NEW HAMPSHIREEEEEEE WOOT WOOT

lol...Not many people from this neck of the woods ;(


----------



## SoWrongItsRight (May 9, 2012)

West Virginia baby


----------



## AllToAll (Jul 6, 2011)

Bu-but where's Puerto Rico? I know we're not officially a state, but we're a territory... I feel excluded right now.


----------



## applesauce5482 (Apr 26, 2012)

Washington


----------



## StayingMotivated (Sep 5, 2011)

CA all day.


----------



## visualkeirockstar (Aug 5, 2012)

California


----------



## shelbster18 (Oct 8, 2011)

AllToAll said:


> Bu-but where's Puerto Rico? I know we're not officially a state, but we're a territory... I feel excluded right now.


Awww. :squeeze

That reminded me that I used to have a friend from 2nd-4th grade who was from Puerto Rico.


----------



## FireIsTheCleanser (Aug 16, 2011)

Hey wait a second... where's Canada?


----------



## Cam1 (Dec 4, 2011)

Toothpick capital of the world. Maine......

Looking at the list, sometimes I forget WV and Iowa exist, then I see their names and it's like oh yeah... >.>


----------



## komorikun (Jan 11, 2009)

AllToAll said:


> Bu-but where's Puerto Rico? I know we're not officially a state, but we're a territory... I feel excluded right now.
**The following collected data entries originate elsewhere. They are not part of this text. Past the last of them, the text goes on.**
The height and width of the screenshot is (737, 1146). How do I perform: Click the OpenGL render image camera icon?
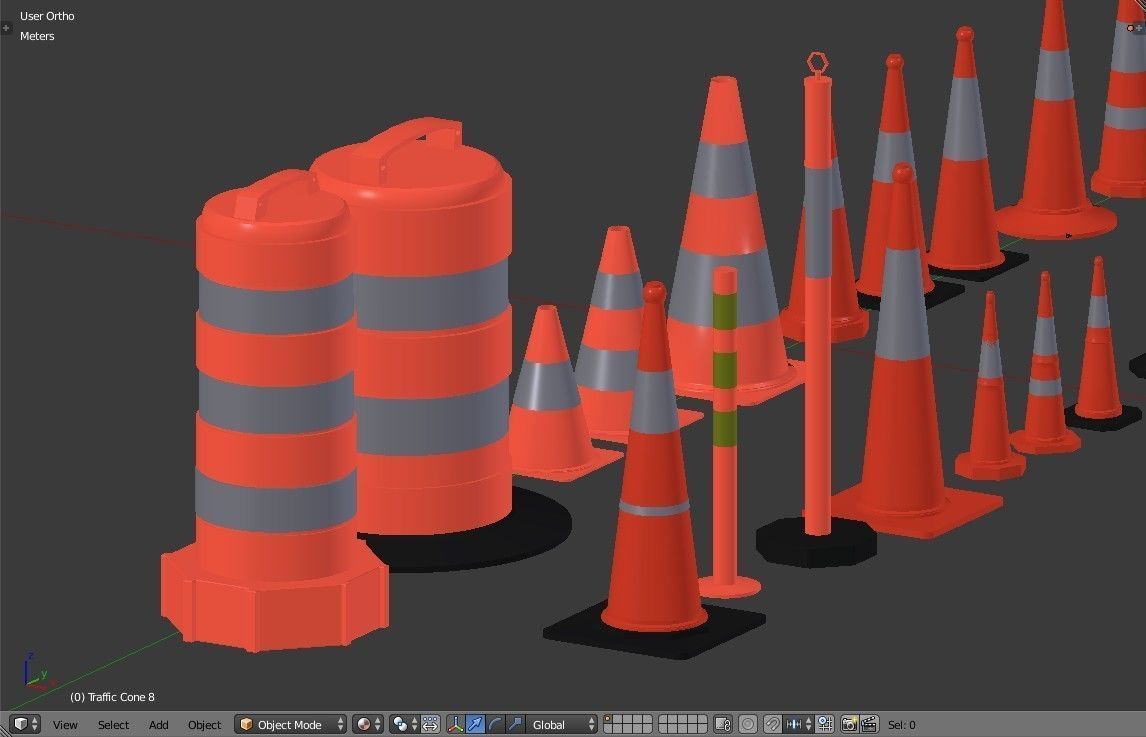(851, 724)
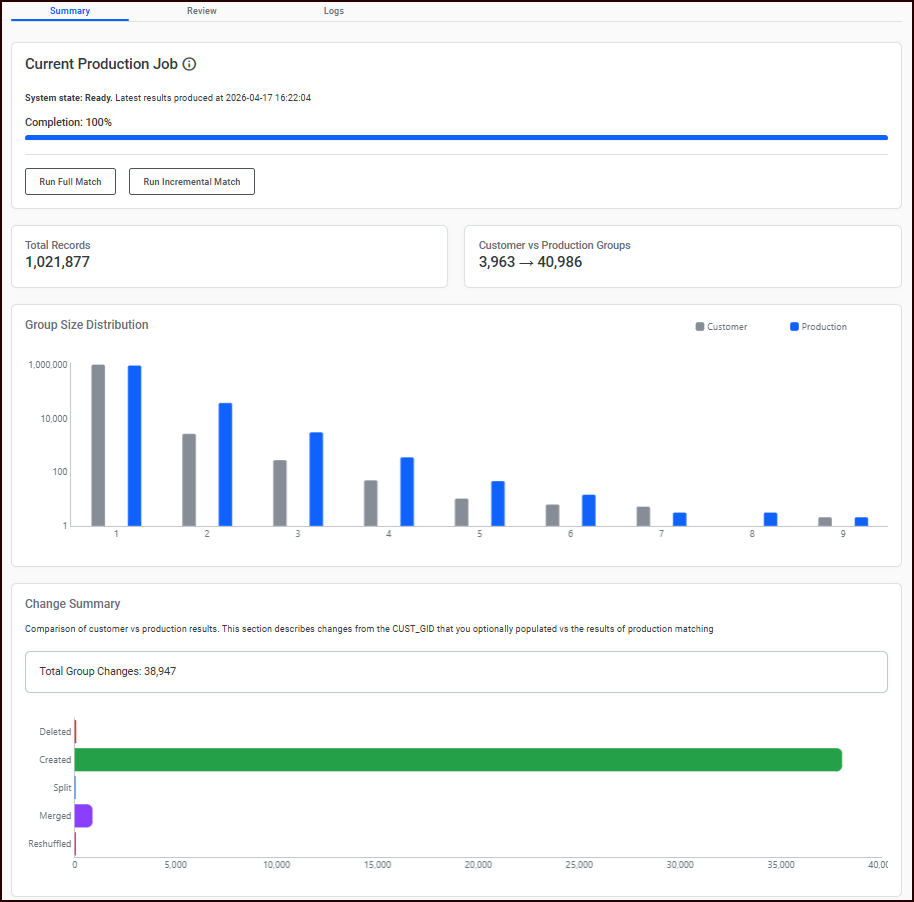Image resolution: width=914 pixels, height=902 pixels.
Task: Click the Total Group Changes box
Action: coord(456,672)
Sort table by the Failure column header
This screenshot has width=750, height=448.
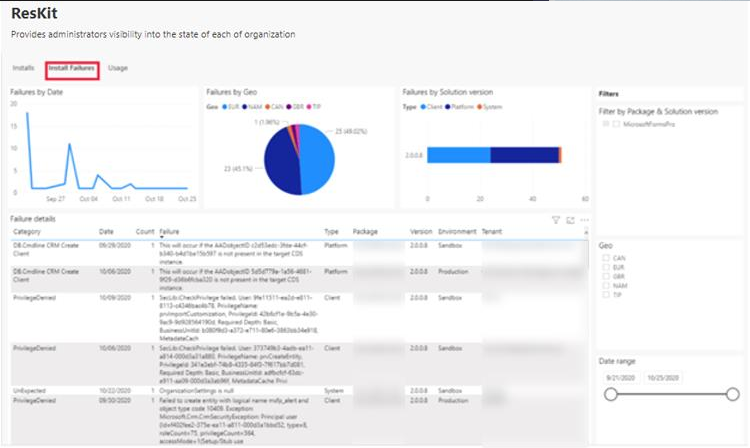170,231
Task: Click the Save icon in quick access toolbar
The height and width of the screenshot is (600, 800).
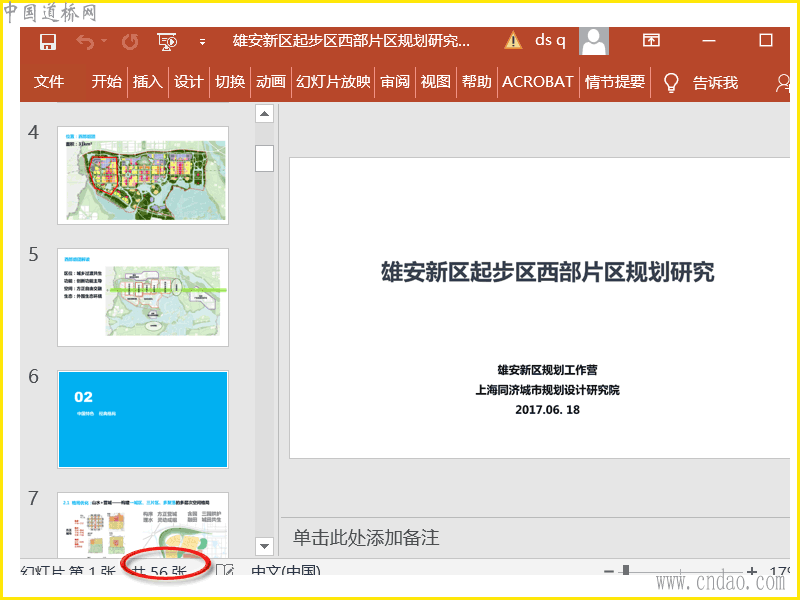Action: (x=47, y=41)
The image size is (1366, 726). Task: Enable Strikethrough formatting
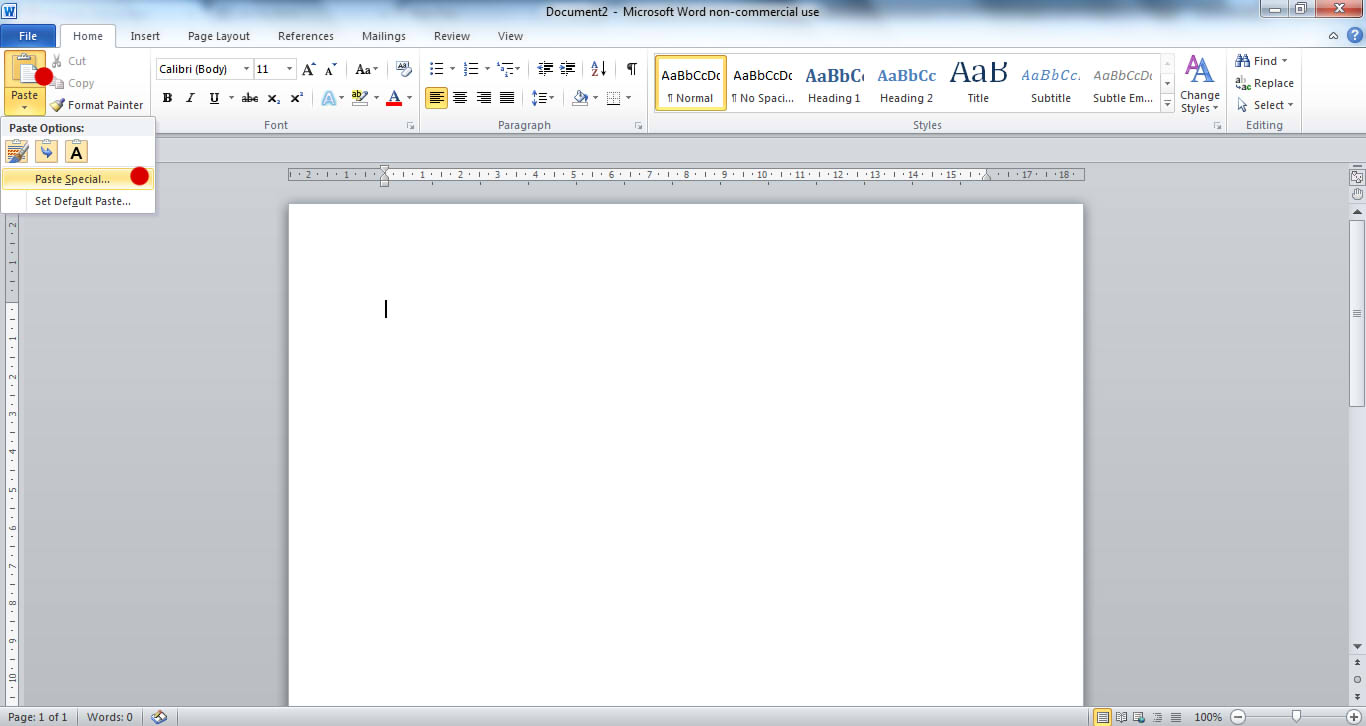tap(249, 99)
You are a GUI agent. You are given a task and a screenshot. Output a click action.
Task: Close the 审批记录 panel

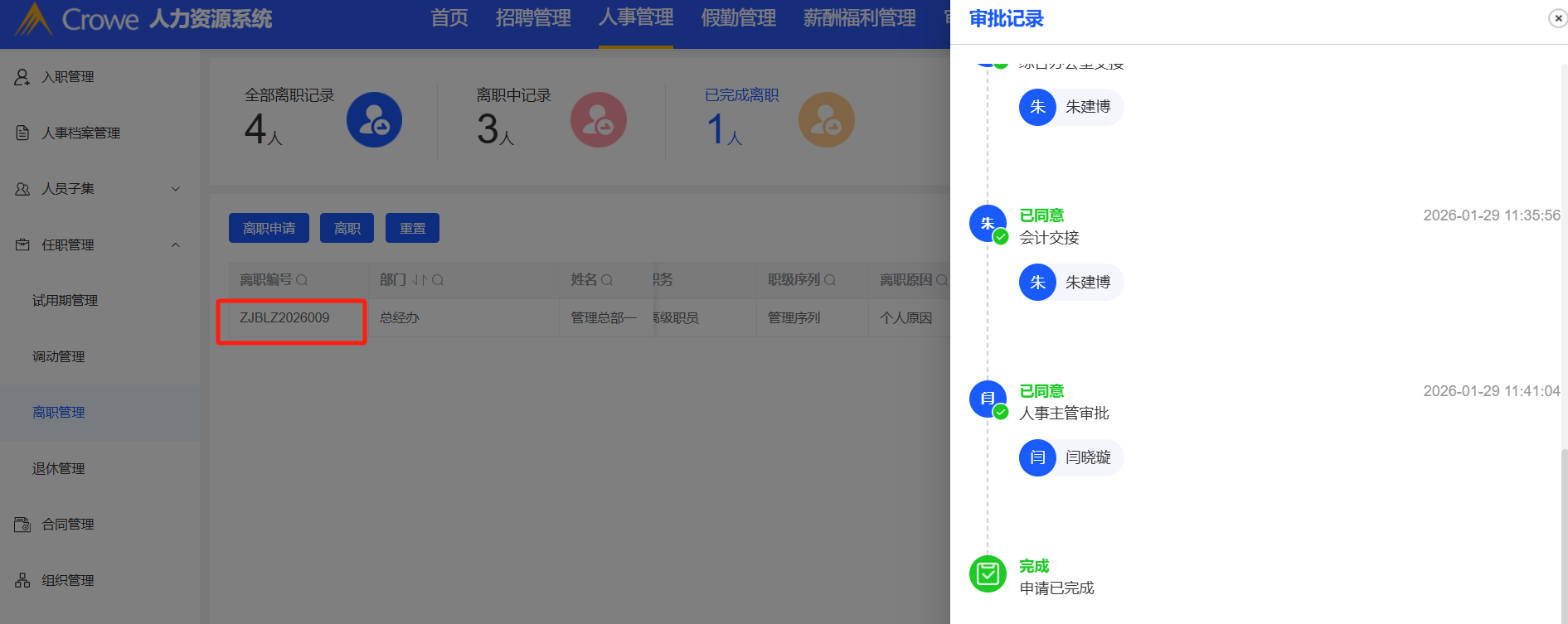(x=1557, y=18)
I guess you could choose the Florida option or maybe the Hawaii/Alaska option. But you grew up on the East Coast, right?


----------



## WD3 (Oct 11, 2012)

Georgia, been here forever. I would love to move and try out a new area.


----------



## Andre (Feb 27, 2004)

Are there only 20 poll options?


----------



## AllToAll (Jul 6, 2011)

komorikun said:


> I guess you could choose the Florida option or maybe the Hawaii/Alaska option. But you grew up on the East Coast, right?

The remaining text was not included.